Cochran v. State
In Cochran v. State, 586 P.2d 175 (Alaska 1978) Cochran was convicted of one count of forgery and one count of uttering a check with insufficient funds.
The trial court sentenced Cochran to a term of six years with three years suspended for the forgery count.
The court imposed a consecutive five-year suspended imposition of sentence for the count of uttering a check with insufficient funds. (See Cochran, 586 P.2d at 175.)
The supreme court held that the trial court's order suspending imposition of sentence could not be imposed consecutively but began when the trial court sentenced Cochran:
The period of suspension and probationary term had to begin when the court's order was entered. Having elected not to impose a sentence at that time, on the one count, the court necessarily suspended the imposition thereof as of that date. (Id. at 176.)
The supreme court concluded that the proper interpretation of the trial judge's sentence was that Cochran's suspended imposition of sentence on the charge of uttering a check with insufficient funds began from his sentencing and would end five years after he had served his six-year term of imprisonment on the forgery conviction. (d. at 176-77.)
In Cochran, the court did order the defendant's sentence to be modified. The court pointed out that the maximum term for uttering a check with insufficient funds was ten years of imprisonment. Under AS 12.55.085(a), a court is authorized to suspend the imposition of sentence for a period of time that does not exceed the maximum term of sentence that may be imposed for the offense.
The supreme court therefore concluded that Cochran's sentence of an eleven-year suspended imposition of sentence was illegal, and reduced it to fit within the ten-year limit.
The judge declared that the defendant would be on probation for 5 years on the forgery charge, and that the defendant's SIS probation "was to run consecutive to the forgery sentence." (Id. at 176.)
The problem with this sentence (as worded) is that, under Alaska law, SIS probation must begin on the day that sentence is imposed. The sentencing judge simply could not make the SIS probation consecutive to the forgery sentence, nor could the sentencing judge otherwise "cause that period of probation to begin several years in the future."

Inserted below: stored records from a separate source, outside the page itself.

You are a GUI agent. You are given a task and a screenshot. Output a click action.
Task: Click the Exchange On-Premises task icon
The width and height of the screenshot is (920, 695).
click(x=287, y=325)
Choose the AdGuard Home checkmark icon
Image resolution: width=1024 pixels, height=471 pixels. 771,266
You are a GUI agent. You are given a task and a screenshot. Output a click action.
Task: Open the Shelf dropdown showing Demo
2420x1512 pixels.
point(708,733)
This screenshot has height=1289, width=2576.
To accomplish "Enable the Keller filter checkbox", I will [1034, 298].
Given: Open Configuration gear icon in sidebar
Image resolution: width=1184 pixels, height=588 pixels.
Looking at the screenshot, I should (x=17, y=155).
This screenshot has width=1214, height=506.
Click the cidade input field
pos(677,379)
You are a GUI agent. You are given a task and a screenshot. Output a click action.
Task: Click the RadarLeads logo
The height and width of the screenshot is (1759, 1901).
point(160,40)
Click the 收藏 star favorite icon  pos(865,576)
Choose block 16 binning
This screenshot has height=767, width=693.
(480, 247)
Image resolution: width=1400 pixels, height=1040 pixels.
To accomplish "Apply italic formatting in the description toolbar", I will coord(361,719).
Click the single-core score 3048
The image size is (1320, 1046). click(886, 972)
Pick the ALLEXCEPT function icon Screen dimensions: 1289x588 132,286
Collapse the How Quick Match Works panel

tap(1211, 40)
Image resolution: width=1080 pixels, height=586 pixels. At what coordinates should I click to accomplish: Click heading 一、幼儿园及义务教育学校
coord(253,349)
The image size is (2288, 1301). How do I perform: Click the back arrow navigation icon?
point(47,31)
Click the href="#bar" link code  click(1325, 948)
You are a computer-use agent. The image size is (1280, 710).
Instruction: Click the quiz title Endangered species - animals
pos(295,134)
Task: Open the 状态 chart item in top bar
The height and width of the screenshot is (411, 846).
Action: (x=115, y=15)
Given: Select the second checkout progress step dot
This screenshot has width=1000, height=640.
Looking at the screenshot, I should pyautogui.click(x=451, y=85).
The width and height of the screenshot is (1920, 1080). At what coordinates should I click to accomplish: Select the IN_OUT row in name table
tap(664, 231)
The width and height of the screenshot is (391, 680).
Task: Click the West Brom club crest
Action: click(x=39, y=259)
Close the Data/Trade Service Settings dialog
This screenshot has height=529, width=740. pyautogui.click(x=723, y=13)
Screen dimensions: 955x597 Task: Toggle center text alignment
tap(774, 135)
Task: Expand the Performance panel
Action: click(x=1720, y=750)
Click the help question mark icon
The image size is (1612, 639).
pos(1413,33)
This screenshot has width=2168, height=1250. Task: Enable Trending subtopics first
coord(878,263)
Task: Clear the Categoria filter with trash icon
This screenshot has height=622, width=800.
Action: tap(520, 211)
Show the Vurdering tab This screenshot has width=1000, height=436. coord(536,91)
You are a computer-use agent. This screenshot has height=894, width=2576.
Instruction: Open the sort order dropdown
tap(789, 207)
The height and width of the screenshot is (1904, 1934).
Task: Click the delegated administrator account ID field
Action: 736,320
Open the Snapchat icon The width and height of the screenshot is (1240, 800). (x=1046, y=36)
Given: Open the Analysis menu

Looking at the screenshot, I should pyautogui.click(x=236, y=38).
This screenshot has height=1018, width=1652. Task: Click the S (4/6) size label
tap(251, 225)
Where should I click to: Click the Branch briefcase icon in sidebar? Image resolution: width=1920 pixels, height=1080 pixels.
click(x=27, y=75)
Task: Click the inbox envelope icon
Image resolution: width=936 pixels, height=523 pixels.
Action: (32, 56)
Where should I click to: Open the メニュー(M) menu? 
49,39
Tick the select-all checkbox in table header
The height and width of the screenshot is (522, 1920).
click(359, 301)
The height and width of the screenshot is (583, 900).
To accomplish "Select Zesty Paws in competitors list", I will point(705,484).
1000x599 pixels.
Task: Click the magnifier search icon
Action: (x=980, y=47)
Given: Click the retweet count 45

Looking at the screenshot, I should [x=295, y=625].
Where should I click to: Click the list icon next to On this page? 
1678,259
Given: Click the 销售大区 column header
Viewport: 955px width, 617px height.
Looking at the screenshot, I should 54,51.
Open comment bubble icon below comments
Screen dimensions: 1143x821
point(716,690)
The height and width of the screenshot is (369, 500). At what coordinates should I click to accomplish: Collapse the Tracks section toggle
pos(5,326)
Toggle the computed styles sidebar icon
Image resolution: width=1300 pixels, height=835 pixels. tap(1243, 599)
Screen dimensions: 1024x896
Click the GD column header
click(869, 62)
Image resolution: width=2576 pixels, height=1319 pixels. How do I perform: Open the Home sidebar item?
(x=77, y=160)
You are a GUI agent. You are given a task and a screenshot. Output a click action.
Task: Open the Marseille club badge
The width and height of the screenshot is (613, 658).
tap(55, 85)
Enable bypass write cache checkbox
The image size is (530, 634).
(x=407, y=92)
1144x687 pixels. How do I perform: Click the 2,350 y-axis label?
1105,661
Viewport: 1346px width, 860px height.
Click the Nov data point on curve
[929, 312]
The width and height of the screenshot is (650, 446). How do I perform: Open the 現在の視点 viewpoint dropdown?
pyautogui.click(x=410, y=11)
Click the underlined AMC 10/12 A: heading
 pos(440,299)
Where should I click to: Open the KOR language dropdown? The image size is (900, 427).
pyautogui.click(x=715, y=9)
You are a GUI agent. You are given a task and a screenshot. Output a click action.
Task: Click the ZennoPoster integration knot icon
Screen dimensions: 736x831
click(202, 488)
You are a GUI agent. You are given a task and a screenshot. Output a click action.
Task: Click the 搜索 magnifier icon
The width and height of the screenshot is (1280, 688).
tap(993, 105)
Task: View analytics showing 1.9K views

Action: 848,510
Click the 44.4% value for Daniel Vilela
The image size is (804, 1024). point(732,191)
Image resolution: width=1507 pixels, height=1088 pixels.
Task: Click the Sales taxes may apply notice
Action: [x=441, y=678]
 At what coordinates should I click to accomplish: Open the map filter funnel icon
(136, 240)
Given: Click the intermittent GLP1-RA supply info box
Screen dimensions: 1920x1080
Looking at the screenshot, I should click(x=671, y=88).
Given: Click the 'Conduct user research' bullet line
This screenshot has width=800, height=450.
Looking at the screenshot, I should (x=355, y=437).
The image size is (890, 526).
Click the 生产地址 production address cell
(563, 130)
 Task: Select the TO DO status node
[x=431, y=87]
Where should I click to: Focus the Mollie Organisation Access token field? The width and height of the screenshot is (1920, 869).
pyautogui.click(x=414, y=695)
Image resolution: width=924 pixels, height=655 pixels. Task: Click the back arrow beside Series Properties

Nevertheless, the supreme court concluded (from the judge's contemporaneous sentencing remarks) that the judge's unambiguous intention was to place the defendant on probation for eleven years following the defendant's release from prison. To implement the sentencing judge's intention (as nearly as possible), the supreme court ignored the fact that the judge had described Cochran's SIS probation as lasting 5 years; instead, the supreme court declared that the judge's sentencing remarks would be construed as imposing an SIS probation of 10 years (the maximum term of probation allowed for Cochran's offense).
Cochran's sentence had to be construed in this fashion, the supreme court declared, because this construction of the sentence was the way to most nearly achieve the sentencing judge's intent.